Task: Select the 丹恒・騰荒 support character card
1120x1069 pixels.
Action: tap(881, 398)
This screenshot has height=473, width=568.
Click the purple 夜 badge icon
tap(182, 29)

--

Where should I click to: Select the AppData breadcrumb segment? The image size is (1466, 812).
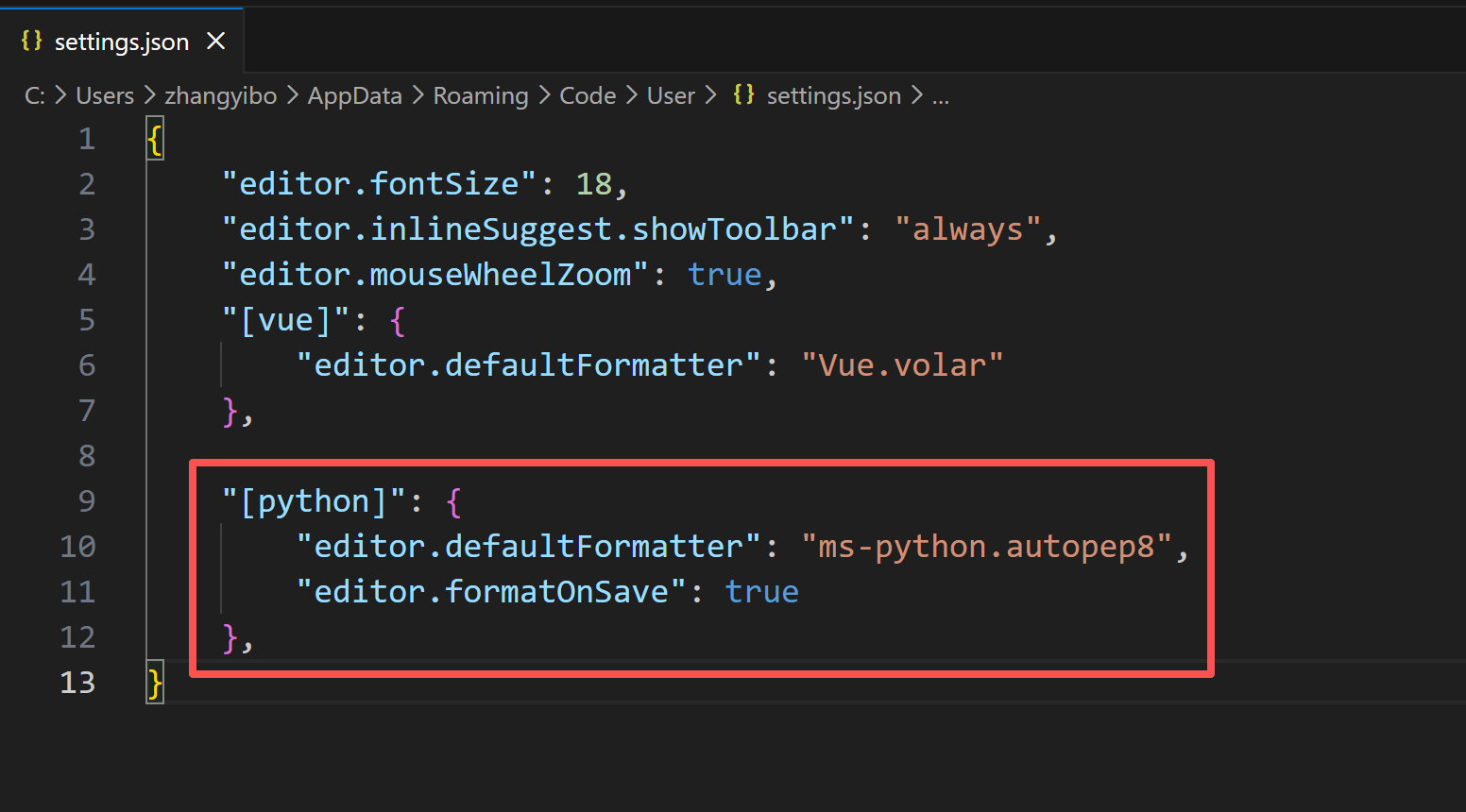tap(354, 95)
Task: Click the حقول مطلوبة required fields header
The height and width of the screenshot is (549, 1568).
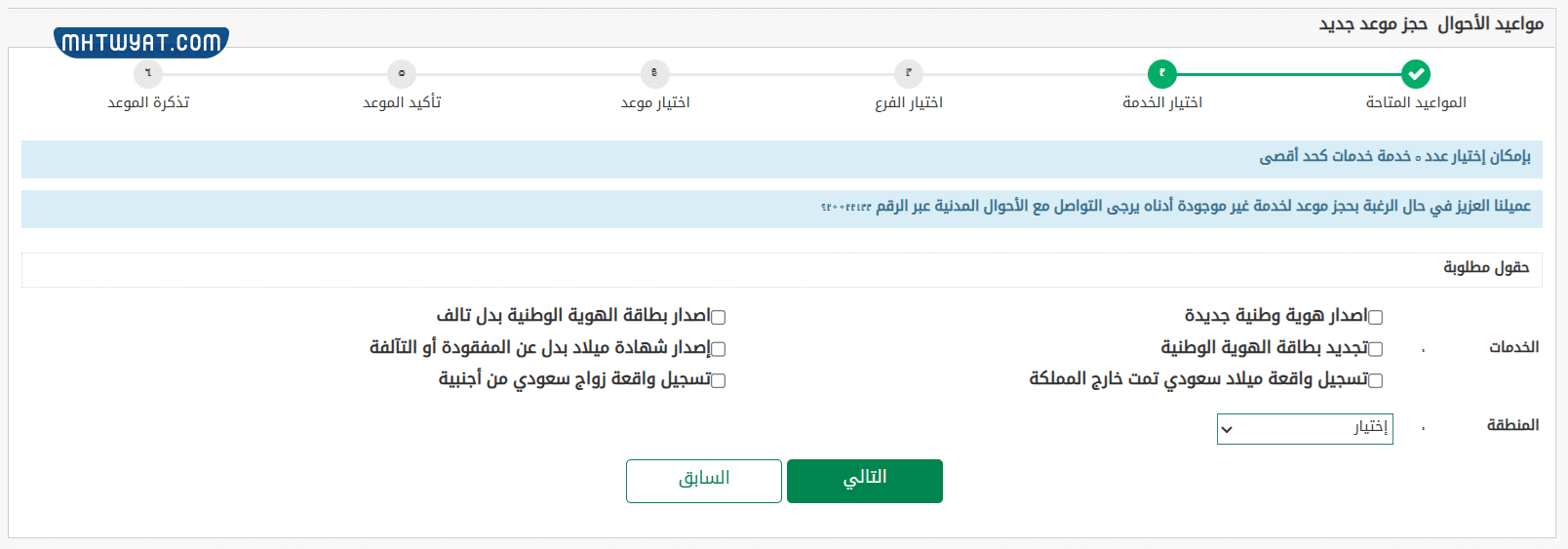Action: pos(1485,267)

Exercise description: In the entries above, how many lines hold the word "Task"? State the number only.

Result of this exercise: 2